我正在尝试从多个网站抓取一些信息。
我编写的Java应用程序根据应用程序开头的给定命令行参数从一个网站收集信息。
我同时运行大约5个进程(这意味着我正在从5个网站中进行爬网)。在每个过程中,我正在运行大约5个线程来收集信息。问题在于线程似乎可以通过跳过而不收集某些信息的方式提早完成。
此处是提交固定数量的线程(5)的部分(请阅读注释以解释问题)
String className = collector.getClass().getName();
ExecutorService executor = Executors.newFixedThreadPool(collector.getMaxNoOfThreads());
for (ListPageLink listPageLink : listPageLinks) {
Runnable runnable = () -> {
List<MetaBook> metaBooks;
Collector newCollector = null;
try {
newCollector = ((Collector) Class.forName(className)
.getDeclaredConstructor().newInstance());
metaBooks = newCollector.collectMetaBooksFromSingleLPL
(listPageLink); //Here the collecto returns collected metaBooks successfully and I am logging the collected metabooks with a logger.
for (MetaBook metaBook : metaBooks) { //However here, the application runs for loop for a couple of metaBook and then suddenly thread quits.
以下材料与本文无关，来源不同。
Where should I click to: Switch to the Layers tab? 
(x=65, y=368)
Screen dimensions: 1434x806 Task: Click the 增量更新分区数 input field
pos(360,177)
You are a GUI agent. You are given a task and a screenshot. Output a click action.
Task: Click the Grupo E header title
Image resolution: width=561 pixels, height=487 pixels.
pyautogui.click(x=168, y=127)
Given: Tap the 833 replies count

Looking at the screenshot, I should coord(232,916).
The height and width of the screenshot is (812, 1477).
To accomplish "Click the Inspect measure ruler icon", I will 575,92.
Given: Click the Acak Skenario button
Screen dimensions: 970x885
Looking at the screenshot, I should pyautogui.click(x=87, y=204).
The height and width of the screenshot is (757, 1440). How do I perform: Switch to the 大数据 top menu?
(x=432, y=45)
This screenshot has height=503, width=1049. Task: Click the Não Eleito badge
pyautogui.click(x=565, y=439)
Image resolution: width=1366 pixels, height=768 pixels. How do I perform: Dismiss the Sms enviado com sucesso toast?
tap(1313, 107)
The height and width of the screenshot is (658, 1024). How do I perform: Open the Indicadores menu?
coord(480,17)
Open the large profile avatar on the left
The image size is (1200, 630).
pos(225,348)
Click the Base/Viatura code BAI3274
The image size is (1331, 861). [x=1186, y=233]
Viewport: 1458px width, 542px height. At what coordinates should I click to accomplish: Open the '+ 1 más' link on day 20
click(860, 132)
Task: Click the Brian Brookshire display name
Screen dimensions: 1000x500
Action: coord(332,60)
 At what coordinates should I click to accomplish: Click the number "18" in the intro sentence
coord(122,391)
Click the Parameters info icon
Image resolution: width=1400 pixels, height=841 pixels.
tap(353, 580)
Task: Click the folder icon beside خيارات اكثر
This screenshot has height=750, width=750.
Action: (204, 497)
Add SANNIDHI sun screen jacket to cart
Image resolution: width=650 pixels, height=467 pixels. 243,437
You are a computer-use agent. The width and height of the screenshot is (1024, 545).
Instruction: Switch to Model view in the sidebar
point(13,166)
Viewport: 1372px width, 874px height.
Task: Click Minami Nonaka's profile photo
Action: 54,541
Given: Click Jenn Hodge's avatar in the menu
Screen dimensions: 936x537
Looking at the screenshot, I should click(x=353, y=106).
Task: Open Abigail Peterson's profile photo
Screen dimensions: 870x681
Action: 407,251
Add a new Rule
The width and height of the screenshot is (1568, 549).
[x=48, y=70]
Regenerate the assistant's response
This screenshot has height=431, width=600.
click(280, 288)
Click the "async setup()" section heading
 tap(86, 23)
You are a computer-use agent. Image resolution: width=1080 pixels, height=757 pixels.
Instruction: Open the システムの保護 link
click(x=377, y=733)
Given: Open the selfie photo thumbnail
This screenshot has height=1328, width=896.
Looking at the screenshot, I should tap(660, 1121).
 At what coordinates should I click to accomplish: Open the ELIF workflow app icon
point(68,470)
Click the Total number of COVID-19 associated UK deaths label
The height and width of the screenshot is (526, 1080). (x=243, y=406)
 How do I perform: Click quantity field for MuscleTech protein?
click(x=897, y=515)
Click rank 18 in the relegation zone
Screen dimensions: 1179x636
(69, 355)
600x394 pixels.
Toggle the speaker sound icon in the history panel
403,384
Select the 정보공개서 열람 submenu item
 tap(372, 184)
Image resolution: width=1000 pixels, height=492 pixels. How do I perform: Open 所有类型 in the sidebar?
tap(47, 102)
Because of this, i lose some of the information.
newCollector.collectBook(metaBook);
}
newCollector.saveOrUpdateLPLInDB(listPageLink);
ThreadHelper.sleep(newCollector.getRequestDelayMs());
} catch (Exception e1) {
if (newCollector != null)
newCollector.logError(e1);
}
}; //end of Runnable
executor.execute(runnable);
}
collector.finishExecutorShutDown(executor);
这是Collector.java文件中的相关方法:
public List<MetaBook> collectMetaBooksFromSingleLPL(ListPageLink listPageLink) {
List<MetaBook> metaBooks = new ArrayList<>();
MDC.put("classname", logClassName);
try {
logger.info("ListPageLink: " + listPageLink);
metaBooks = crawler.extractMetaBooks(listPageLink
.getLink());
for (int i = 0; i < metaBooks.size(); i++)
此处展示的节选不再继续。